C
Chris Torek
stat() works on paths not file descriptors. If you're alluding to race
conditions all file routines have them.
Not *all*: open() with O_CREAT|O_EXCL, for instance, does not.
Indeed, this is the *only* way to guarantee that a file that did
not exist before the call is created by the call and does exist
after the call.
Similarly, open() followed by fstat() avoids some (but not all)
races: in particular, the information you get with fstat() will
definitely refer to the underlying file, and the st_ino, st_dev,
and st_rdev fields should not change (of course the size, owner,
and permissions, for instance, could change).
BTW saying "stat" isn't portable is kinda moot since not all platforms
have files anyways.
While the latter is true, the former is an overstatement: there are
hosted systems that have "files" dealt with via fopen, but lack
the stat() family of calls (e.g., C on some Univac and IBM sysems).

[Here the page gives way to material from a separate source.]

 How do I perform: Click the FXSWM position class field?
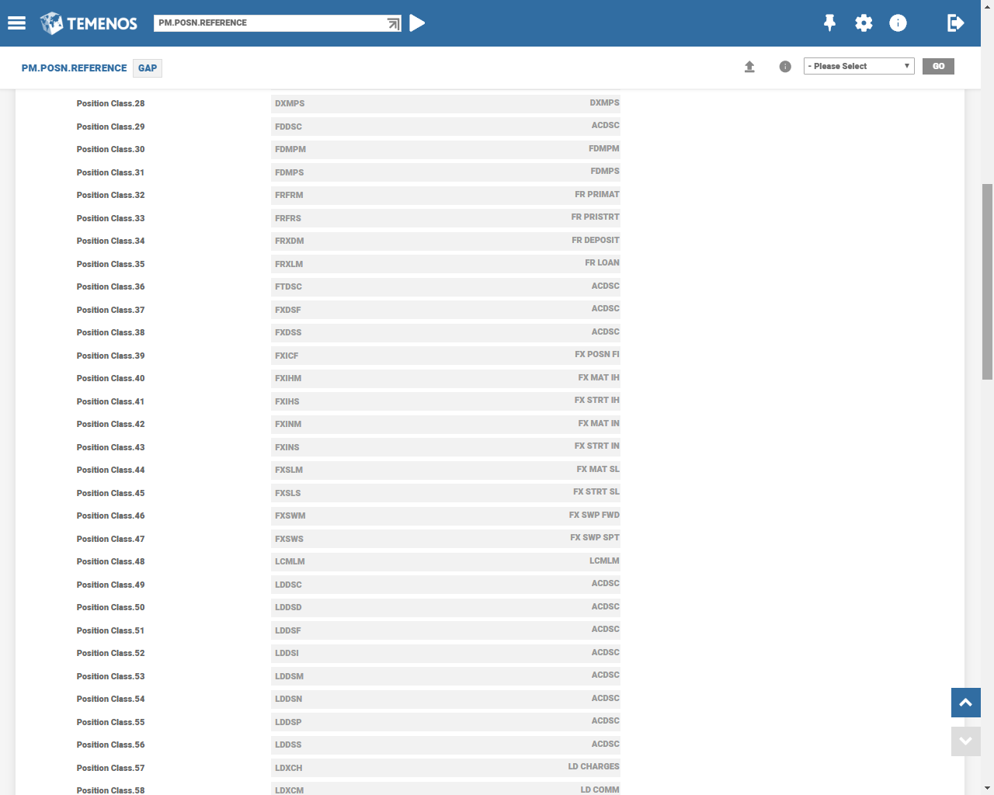pos(446,516)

But even Windows has "stat" like functionality. BSD, MacOs, Linuxes
have it too. So do UNIXes. So very likely using some stat function is
better than opening the file and doing some ftell crap.

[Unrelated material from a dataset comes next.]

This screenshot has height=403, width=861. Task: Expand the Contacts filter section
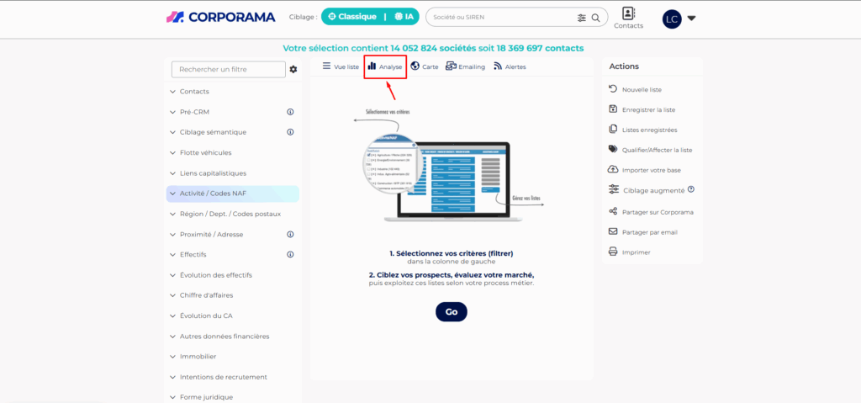tap(194, 92)
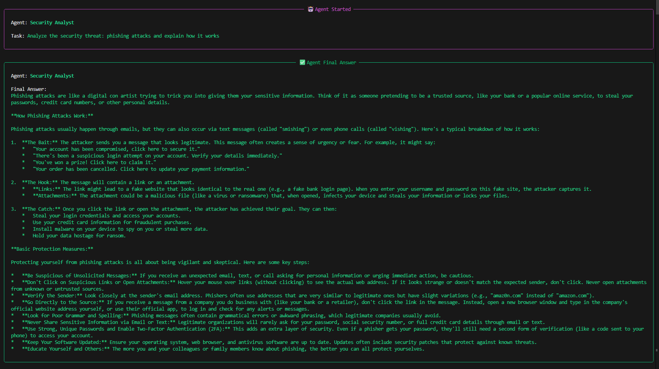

Usually it is best to open() the file, then use fstat() if needed.
On many systems, this is essentially just as fast as using stat()
on the file, too; and if you intend to open it after getting the
result from stat(), open() followed by fstat() is faster -- often
significantly faster -- than stat() followed by open(). The reason
is that most of the work (and hence most of the time) goes to
translating path names, rather than dealing with the final on-media
entity representing the file. Doing stat(), then open(), runs the
slow code twice; doing open(), then fstat(), runs it only once.
(On vxWorks, stat() is in fact implemented as open() followed by
fstat() followed by close(). So here it is *definitely* more
efficient to open() first, then fstat().)